The significant shortage of physicians in Hawai‘i worsens annually as the population ages and requires more care. The John A. Burns School of Medicine is the best source for doctors in our community. We train 256 medical students year-round, and, through partnering with our major local hospitals, we simultaneously train another 240 post-graduate trainees or “residents”: men and women with their medical degrees who are treating patients while mastering their skills in fields including internal medicine, pediatrics, obstetrics and family medicine. We have another 12 students who are from culturally disadvantaged backgrounds for whom we are providing a fifth year of college study, so that they may become medical students. Additionally, we have another approximately 120 undergraduate students studying health sciences, including Public Health, Medical Technology and Communication Science Disorders.

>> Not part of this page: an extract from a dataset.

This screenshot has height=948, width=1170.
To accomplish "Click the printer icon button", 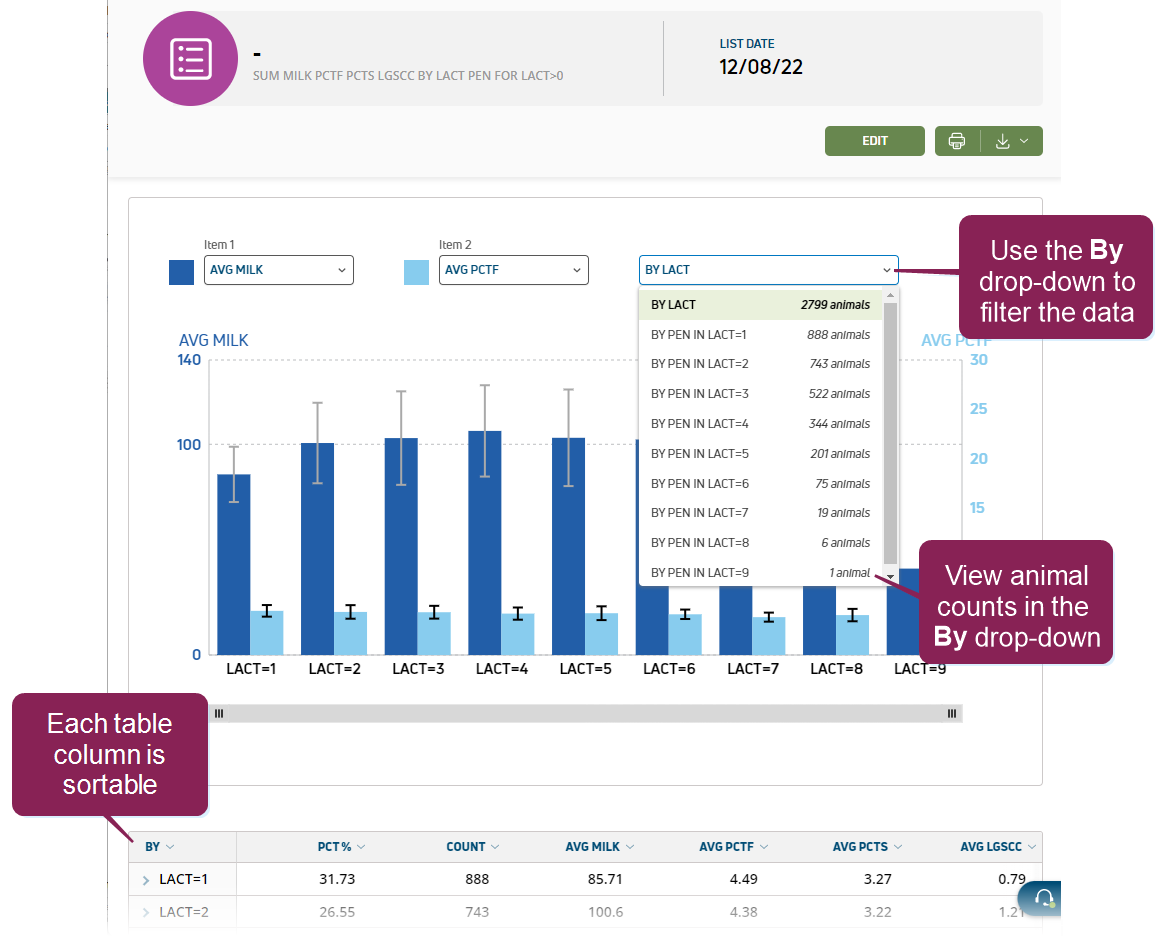I will click(x=957, y=141).
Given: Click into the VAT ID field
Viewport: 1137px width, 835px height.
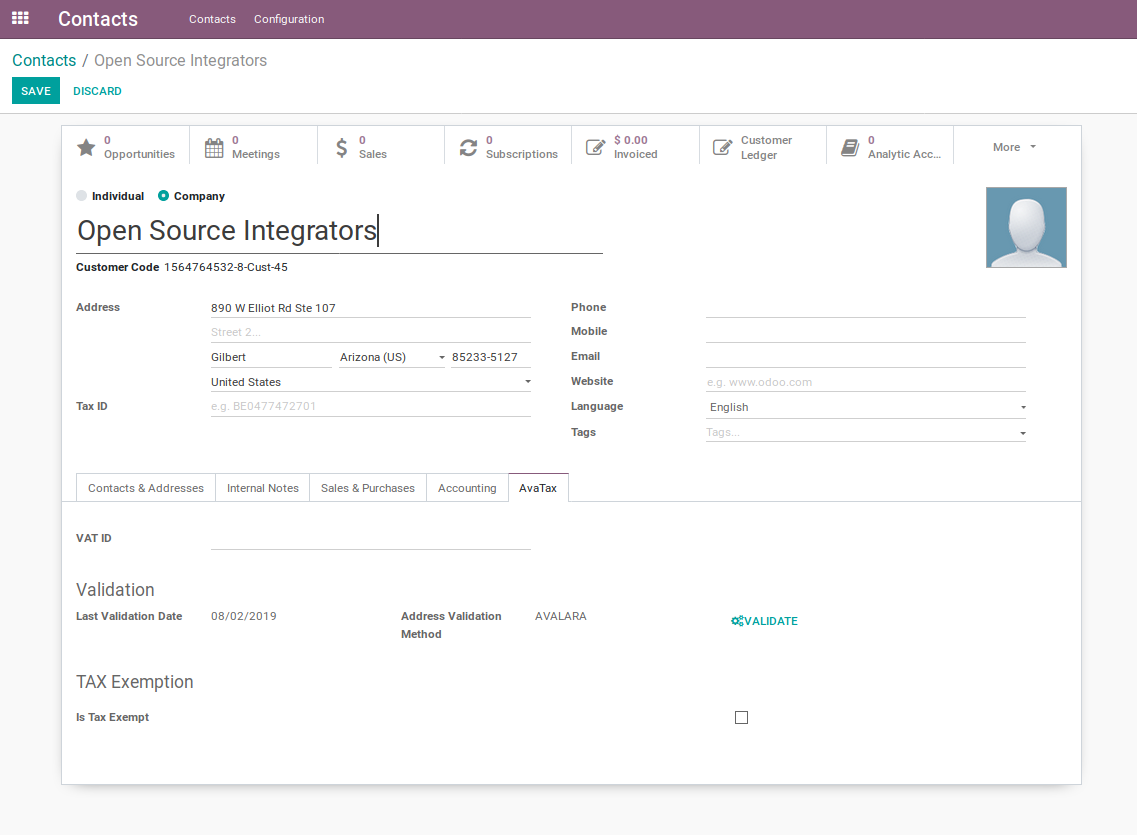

JABSOM attracts major funding into the community – $70 million awarded last year — that supports jobs in Hawai‘i, providing research and outreach to benefit our community. In directing JABSOM to use tobacco settlement monies for some of our operating expenses, the Legislature has allowed the medical school to survive. JABSOM is able to lead through the provision of comprehensive services related to tobacco cessation, including prevention, outreach, education and treatment, while training needed health care professionals for the future throughout Hawai‘i. We hope you will join us in conveying the message that tobacco master settlement monies are well spent at the University of Hawai’i’s medical school, to help to improve the health care of Hawai’i’s citizens every day: now and in the future, for every community in our State.